As the Rangers marched along the trails toward the Allied lines, P-61s from the 547th Night Fighter Squadron flew air cover, ensuring that the retreating column would not be intercepted by Japanese. Although few Rangers ever saw the P-61s (other than Hard to Get), the Black Widows “destroyed a total of twelve Japanese trucks, one tank and hundreds of foot troops trapped in those vehicles or around camps fires near the roads.”
Upon arriving at Matoas Na Kahey, the soldiers and ex-POWs were provided food, water, medical support, and an additional eleven carabao carts. This brought the total of carts to fifty-one and created a column over a mile and one-half long. The length of the column presented a considerable problem for the next phase of the mission, crossing the Rizal Highway. The highway was a main Japanese thoroughfare, and the column would have to travel down the road for almost a mile before crossing.
Mucci ordered 1st Lt. William O’Connell to establish roadblocks on both the north and south end of the highway and to report back when the men were in position. Accompanied by two squads of Rangers, a bazooka team, and some of the Filipino guerrillas, O’Connell set up a blocking force four hundred yards to the north and another three thousand yards to the south. Additionally, Rangers on ponies rode two miles north and two miles south of the crossing to provide added warning time. This would protect both right and left flanks during the crossing. The column began the crossing at 0331 and completed it at 0430. Mucci later recalled, “It was the longest hour I’ve ever sweated out in all my life.”
At 0530 the column arrived at a small barrio, rested for a short while, and then continued the march. By 0800 they had reached the village of Sibul. Mucci received word that the Allied lines had advanced to the Talavera River, which was only a few miles from Sibul. Radio communications were established with Guimba, and Mucci requested that trucks, ambulances, and food be available upon the column’s arrival at the front lines.
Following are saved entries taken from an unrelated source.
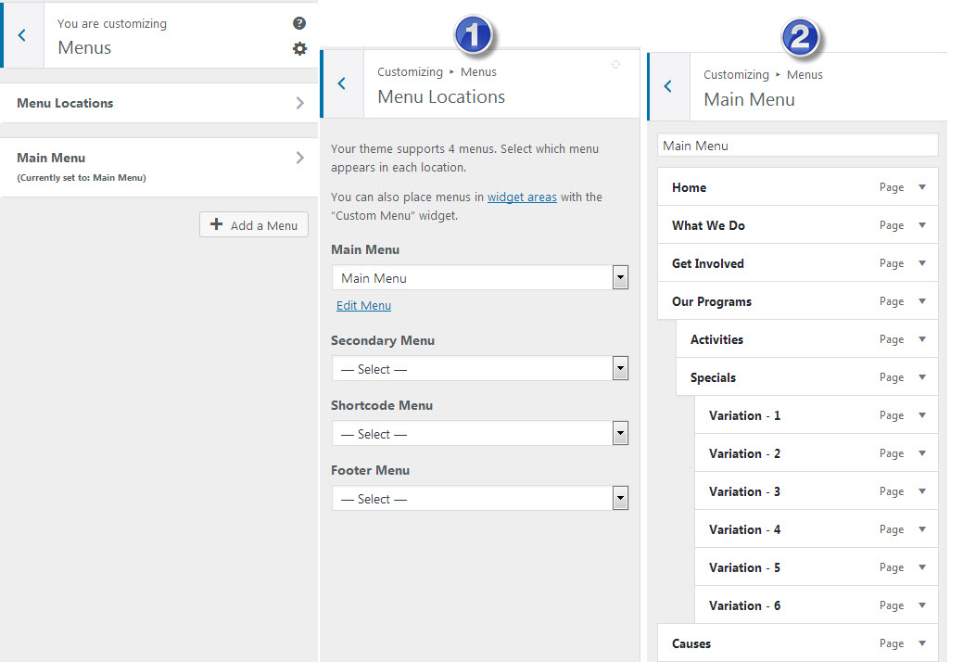Follow the widget areas link
963x662 pixels.
[x=522, y=197]
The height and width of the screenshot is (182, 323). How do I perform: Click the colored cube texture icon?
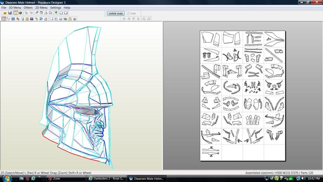(20, 13)
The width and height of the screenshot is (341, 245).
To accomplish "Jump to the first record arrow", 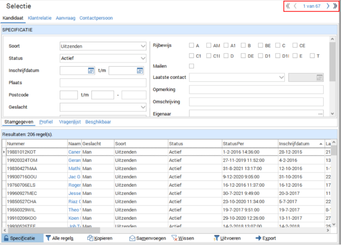I will pos(288,6).
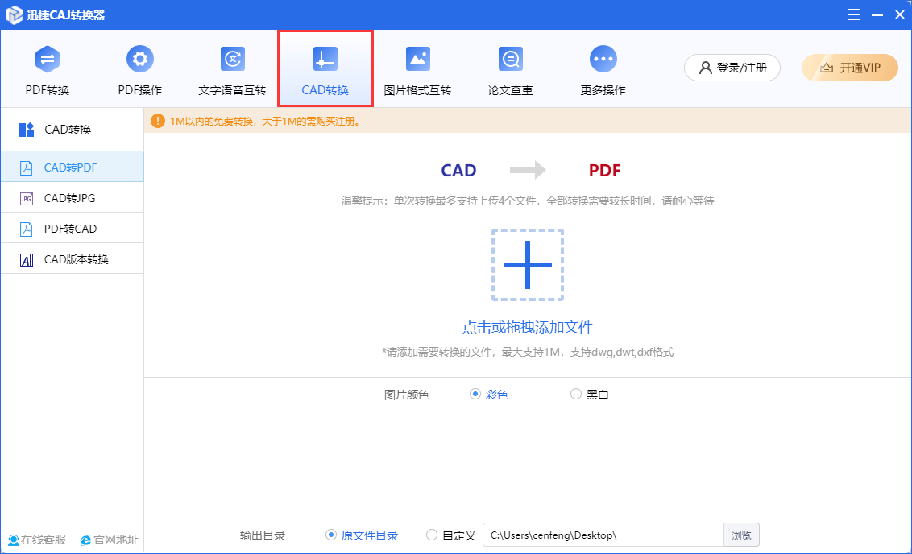Click the output path text field
912x554 pixels.
(x=603, y=535)
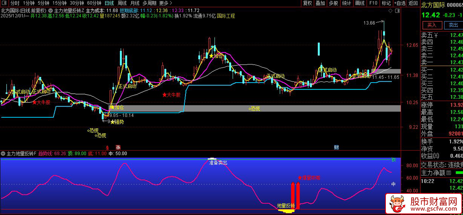The image size is (463, 215).
Task: Select the 60分钟 period tab
Action: [94, 3]
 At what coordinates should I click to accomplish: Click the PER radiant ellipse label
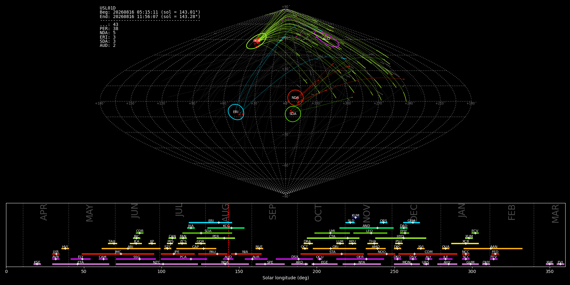point(256,41)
The villagers provided Mucci another twenty carts and at 0900 the march continued.
Within two hours the column was intercepted by an advanced reconnaissance patrol of the Sixth Army. The ambulances and vehicles, which were only a few minutes behind the patrol, evacuated the prisoners and wounded. Soon thereafter the Rangers returned to their base camp near Calasiao, their mission complete. The Ranger logbook of 31 January 1945 reported the following:
Co “C” and 2d Platoon Co “F” returned to Ranger Area. Mission completed. Casualties: Capt. Fisher and Corporal Sweezy killed in action; Pvt Peters, Jack wounded. Enemy casualties estimated at 250 by Rangers and 300 by Guerillas [sic] forces. 510 prisoners released from Japanese prison.
For their bravery at Cabanatuan, Colonel Mucci and Captain Prince received the Distinguished Service Cross, all other officers and selected enlisted received the Silver Star, and all the remaining enlisted received the Bronze Star. The Filipino guerrillas were all awarded the Bronze Star.